Ahad 07 Feb 2021 07:53 WIB

Militer Myanmar dan Kudeta

Transisi demokrasi Myanmar paling rapuh, dan lebih buruk lagi hanyalah lelucon.

Para pengunjuk rasa memberi hormat tiga jari, simbol perlawanan, saat mereka memasang spanduk yang menggambarkan pemimpin Aung San Suu Kyi selama protes terhadap kudeta militer, di Yangon, Myanmar, Sabtu (6/2). Ribuan orang mengambil bagian dalam protes di Yangon .
Foto:

Warga Myanmar pergi ke tempat pemungutan suara pada 8 November.

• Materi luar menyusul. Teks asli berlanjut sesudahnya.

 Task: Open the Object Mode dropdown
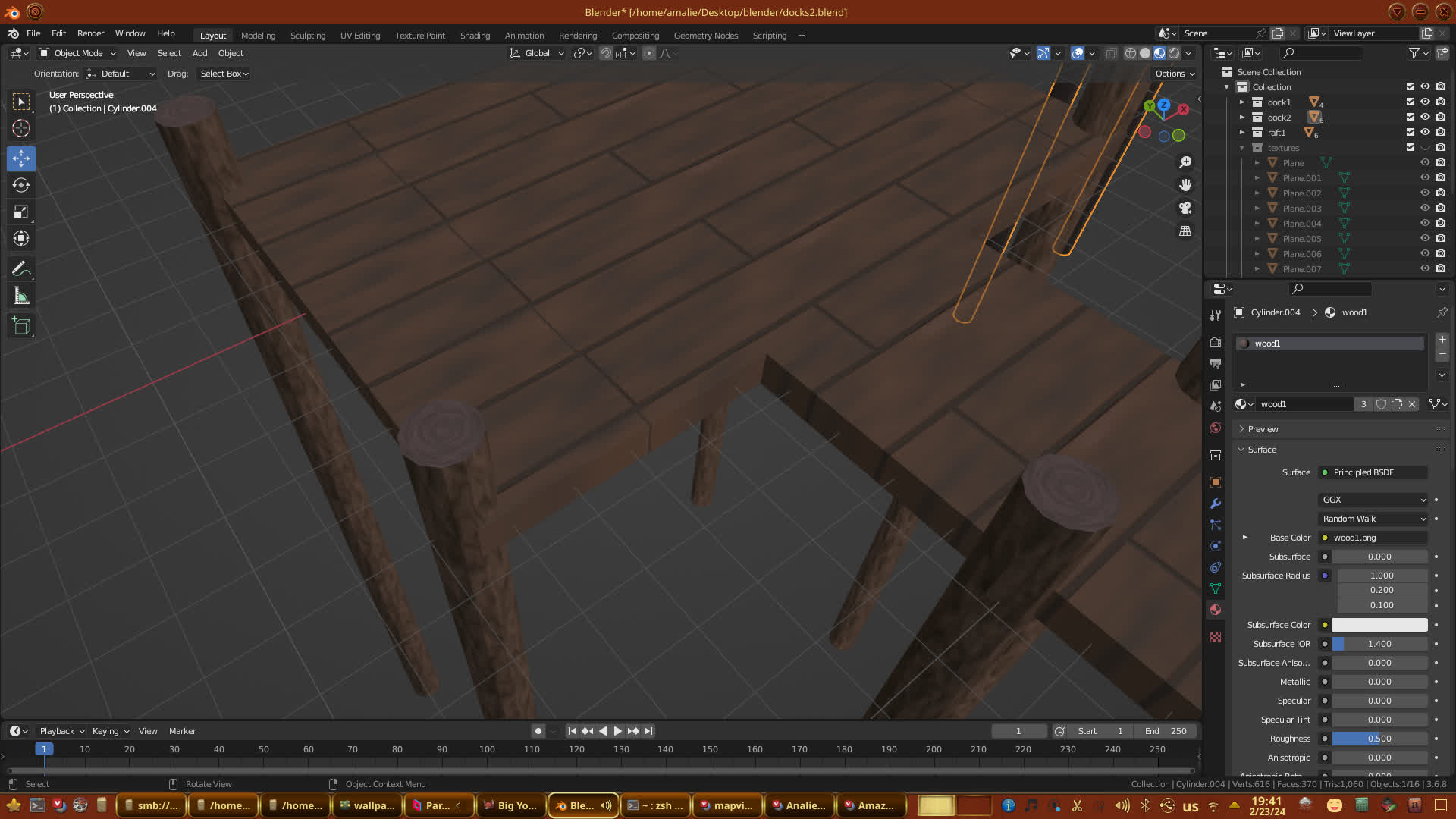pos(78,53)
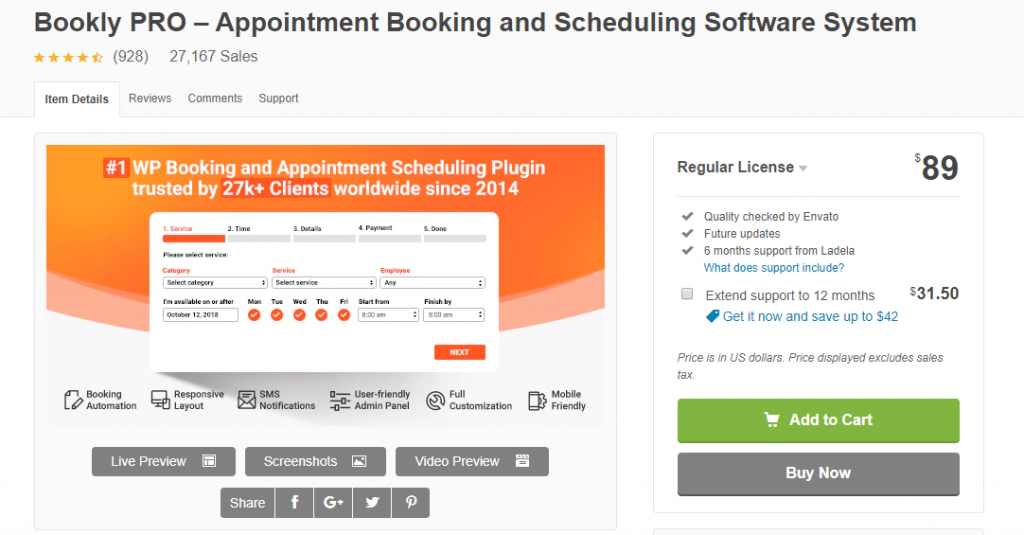Click the Full Customization icon

435,400
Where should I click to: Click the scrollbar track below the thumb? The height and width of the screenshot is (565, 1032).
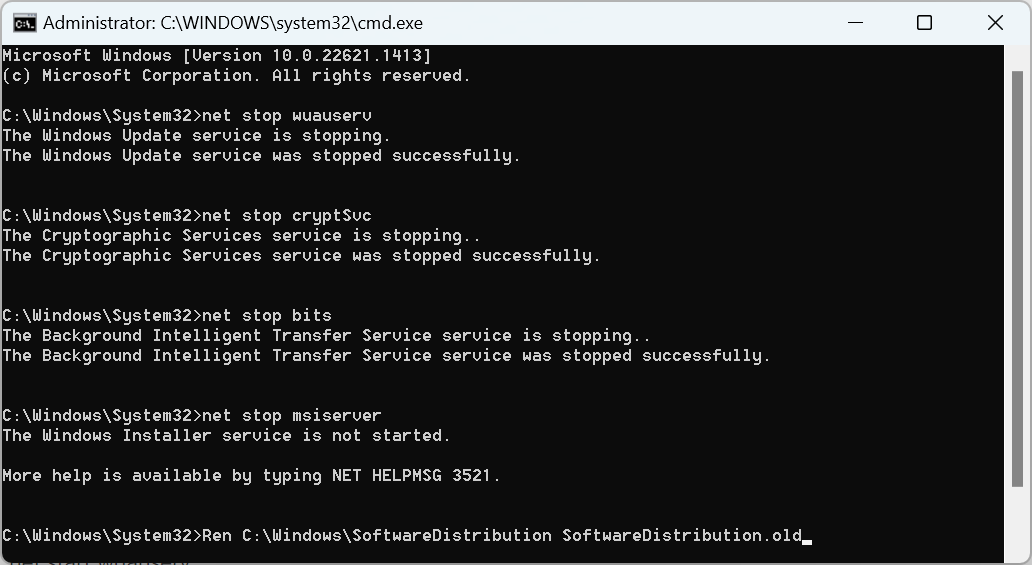tap(1018, 524)
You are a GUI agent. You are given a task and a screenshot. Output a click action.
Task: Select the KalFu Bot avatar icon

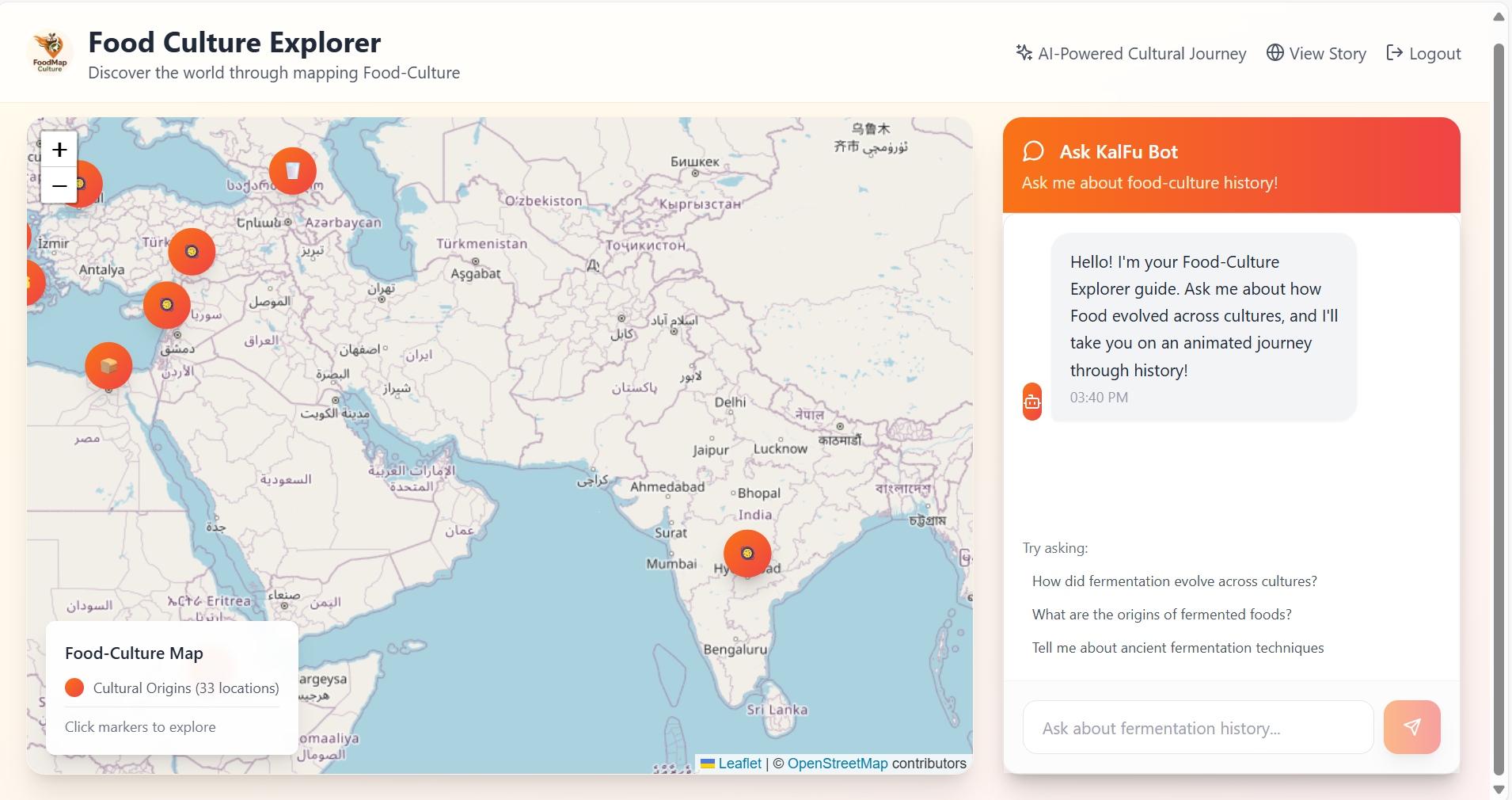(x=1031, y=401)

Mereka memberi Suu Kyi dan NLD mandat kembali memimpin negara dalam pemilu paling menentukan dalam sejarah pasca-kemerdekaan negara itu.

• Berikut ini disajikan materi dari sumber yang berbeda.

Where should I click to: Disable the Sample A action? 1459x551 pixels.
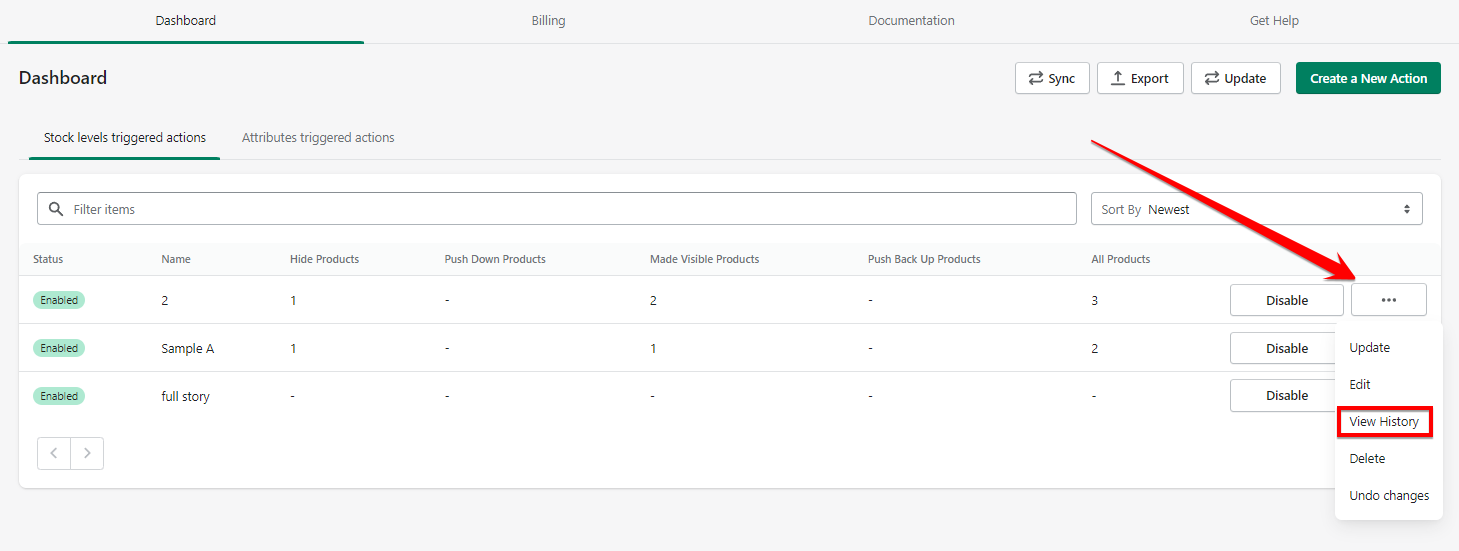[x=1282, y=348]
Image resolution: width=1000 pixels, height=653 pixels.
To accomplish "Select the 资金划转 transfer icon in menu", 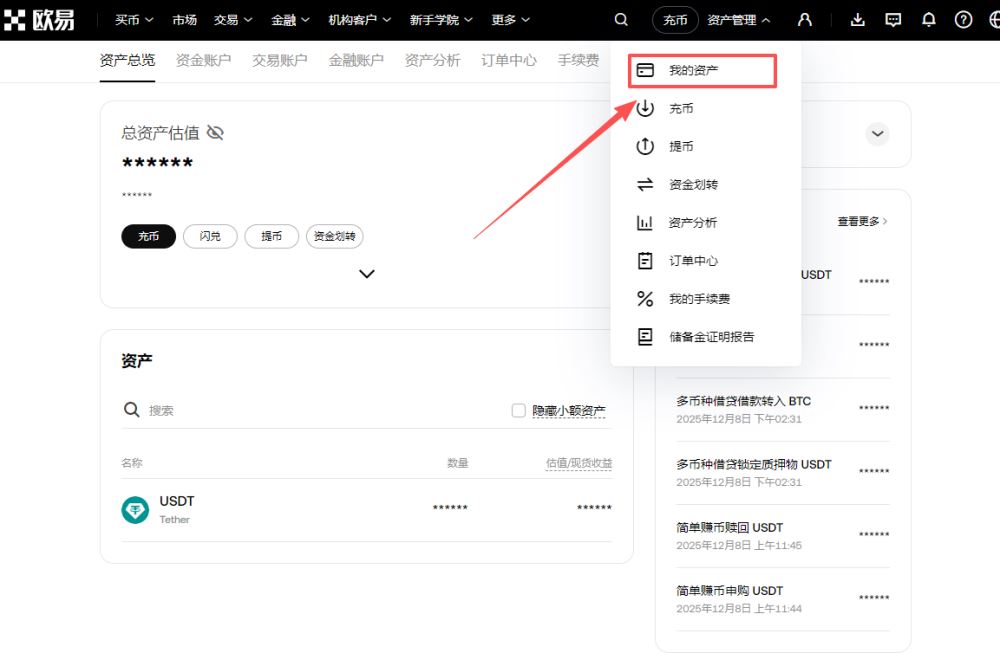I will click(645, 184).
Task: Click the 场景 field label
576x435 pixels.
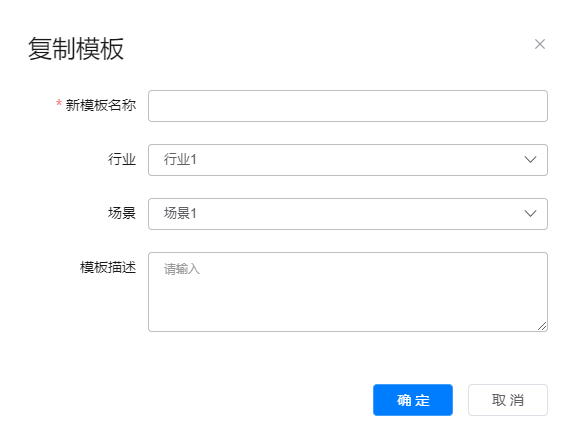Action: [122, 213]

Hasilnya, NLD berhasil menang telak melawan USDP: dari 476 kursi di Parlemen, mantan jenderal hanya mendapatkan 33 kursi, sedangkan NLD meraih 396.

Hal ini memberi NLD kendali penuh di badan legislatif, sesuatu yang sekarang dituding militer sebagai aturan anti-demokrasi satu partai yang bertentangan dengan semangat dan tujuan para perumus militer di Konstitusi 2008.

Tetapi ini adalah bentuk Orwellian dan sikap oportunistik karena para pemimpin militer Burma tidak pernah menginternalisasi nilai-nilai demokrasi atau bekerja untuk membangun sistem apa pun yang sesuai dengan istilah demokrasi.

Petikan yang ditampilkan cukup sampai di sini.